For \(n=500\), compare total flops for solving 10 systems via \(\bA^{-1}\) vs. LU.
Construct \(\bA = \text{diag}(1, 1, 10^{-12})\). Compare residuals of inv(A) @ b and solve(A, b).
Numerical Stability
A property of the algorithm.
An algorithm is backward stable if its computed \(\hat{\bx}\) is the exact solution to a nearby problem: \((\bA + \delta \bA)\hat{\bx} = \bb + \delta \bb\), with \(\|\delta \bA\|/\|\bA\| = O(\varepsilon_{\text{mach}})\).
GEPP Stability: Gaussian Elimination with Partial Pivoting is backward stable for virtually all practical matrices. The growth factor \(\rho\) stays small, preventing exponential error amplification.
Explain why a small residual doesn’t always guarantee a small error (Forward Error).
Histogram growth factors for 100 random matrices via scipy.linalg.lu.
Condition Number
A property of the problem.
\(\kappa(\bA) = \|\bA\|\|\bA^{-1}\|\).
Interpretation: Worst-case error amplification. A perturbation of size \(\varepsilon\) in \(\bb\) can cause error up to \(\kappa(\bA) \varepsilon\) in \(\bx\).
Rule of Thumb: You expect at most \(16 - \log_{10}(\kappa(\bA))\) correct digits in double precision.

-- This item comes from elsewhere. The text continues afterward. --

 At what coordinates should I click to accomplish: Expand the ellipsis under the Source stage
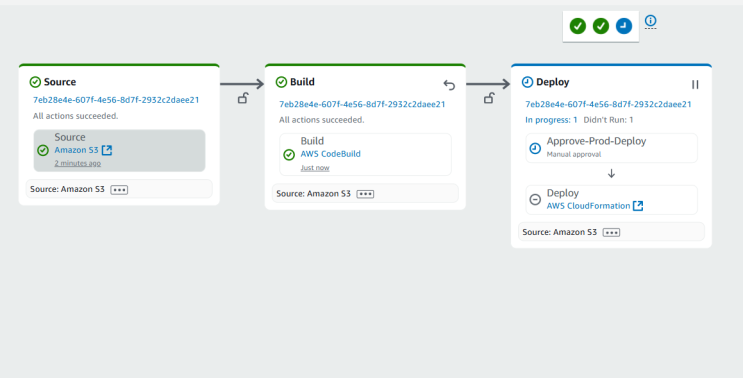[119, 189]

Let \(\bA\bx = \bb\) be the original system and \(\bA(\bx+\delta\bx) = \bb+\delta\bb\) the perturbed system. Subtracting gives \(\bA \delta\bx = \delta\bb\), so \(\delta\bx = \bA^{-1} \delta\bb\). Taking norms: \[
\begin{align}
\|\delta\bx\| \leq \|\bA^{-1}\| \|\delta\bb\|.
\end{align}
\] Also, from \(\bA\bx = \bb\), we have \(\|\bb\| \leq \|\bA\| \|\bx\|\), which implies \(1/\|\bx\| \leq \|\bA\|/\|\bb\|\). Combining these inequalities for the relative error: \[
\begin{align}
\frac{\|\delta\bx\|}{\|\bx\|} &\leq \|\bA^{-1}\| \|\delta\bb\| \frac{\|\bA\|}{\|\bb\|} \\
&= (\|\bA\| \|\bA^{-1}\|) \frac{\|\delta\bb\|}{\|\bb\|} \\
&= \kappa(\bA) \frac{\|\delta\bb\|}{\|\bb\|}.
\end{align}
\] Thus, the condition number \(\kappa(\bA)\) acts as the amplification factor for relative perturbations in the right-hand side.

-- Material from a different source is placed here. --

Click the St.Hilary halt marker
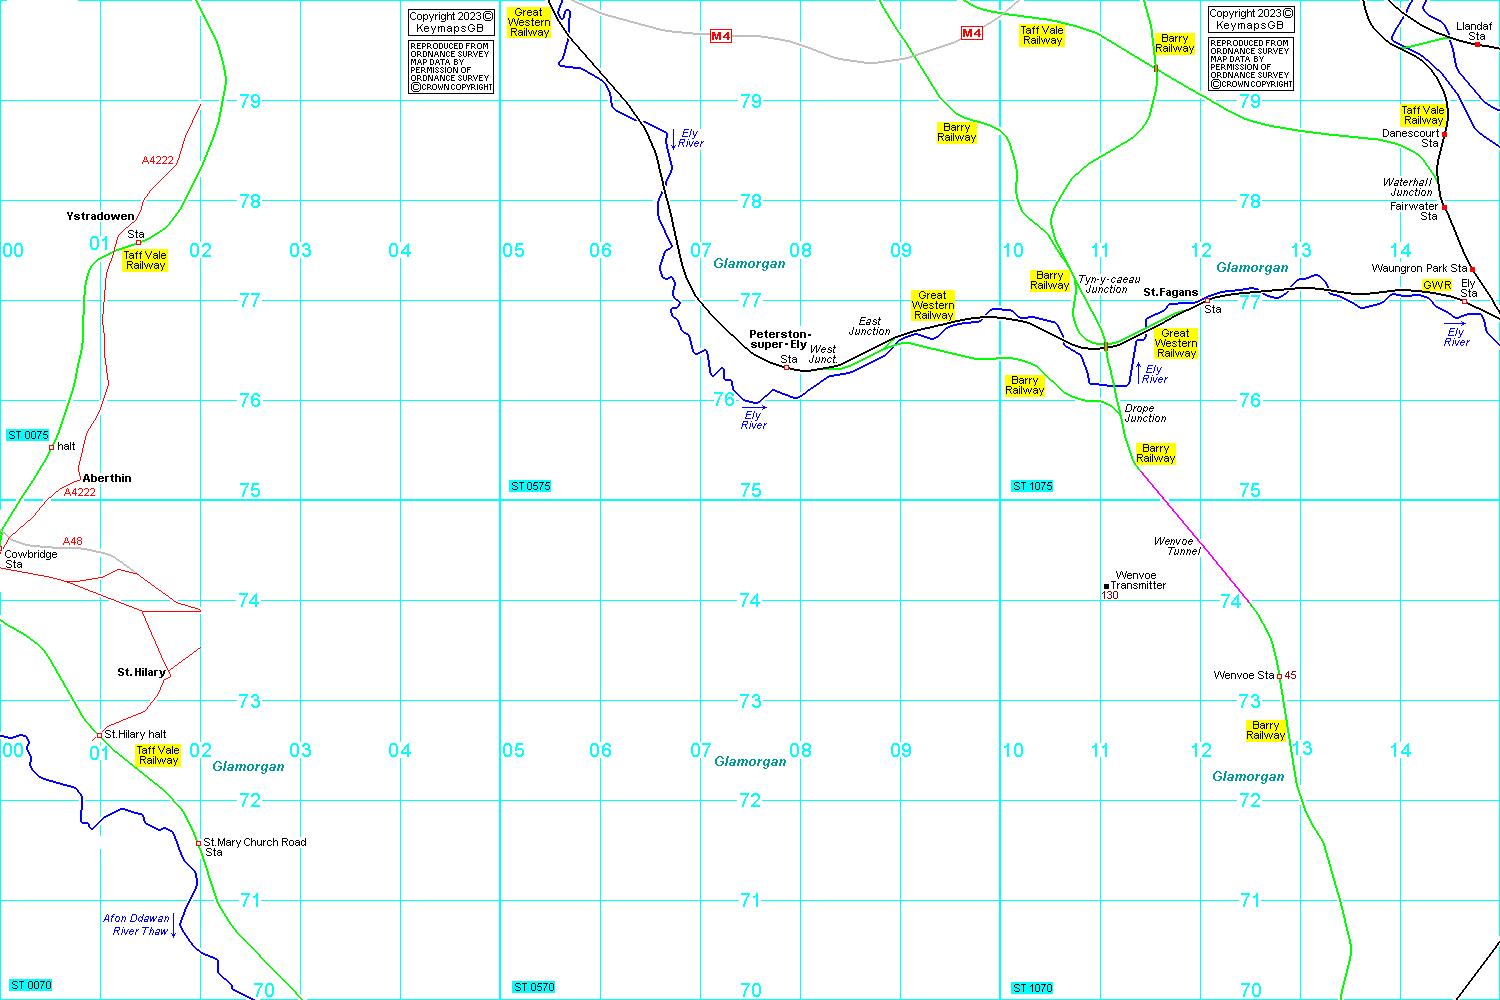Viewport: 1500px width, 1000px height. pos(99,736)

Compute \(\kappa_2(H_n)\) for Hilbert matrices \(n=3, ..., 10\). How fast does it grow?
The Neumann Series: Use it to prove the perturbation bound: \(\frac{\|\delta \bx\|}{\|\bx\|} \leq \frac{\kappa(\bA)}{1 - ...}\).
Solver Selection Hierarchy
Algorithms are typically selected based on a trade-off between numerical stability and computational efficiency:
SVD: Most stable, most expensive (\(O(n^3)\) with large constant).
Householder QR: Very stable, no growth factor (\(O(mn^2)\)).
Cholesky: Stable for SPD systems, half the cost of LU.
GEPP (LU with Pivoting): Standard for general systems.
LU without Pivoting: Dangerously unstable; avoid.
The accuracy of a computed solution \(\hat{\bx}\) can be improved by iterative refinement:
Compute the residual \(\br = \bb - \bA\hat{\bx}\).
Solve \(\bA \boldsymbol{\delta} = \br\).
Update the estimate: \(\hat{\bx} \leftarrow \hat{\bx} + \boldsymbol{\delta}\).
Each step recovers digits lost due to ill-conditioning, up to the limits of machine precision.
Solve \(H_{10}\bx = H_{10}\mathbf{1}\). Apply one step of iterative refinement. How many digits are recovered?
Compare forward errors of solve (LU) vs lstsq (QR) on a Hilbert system.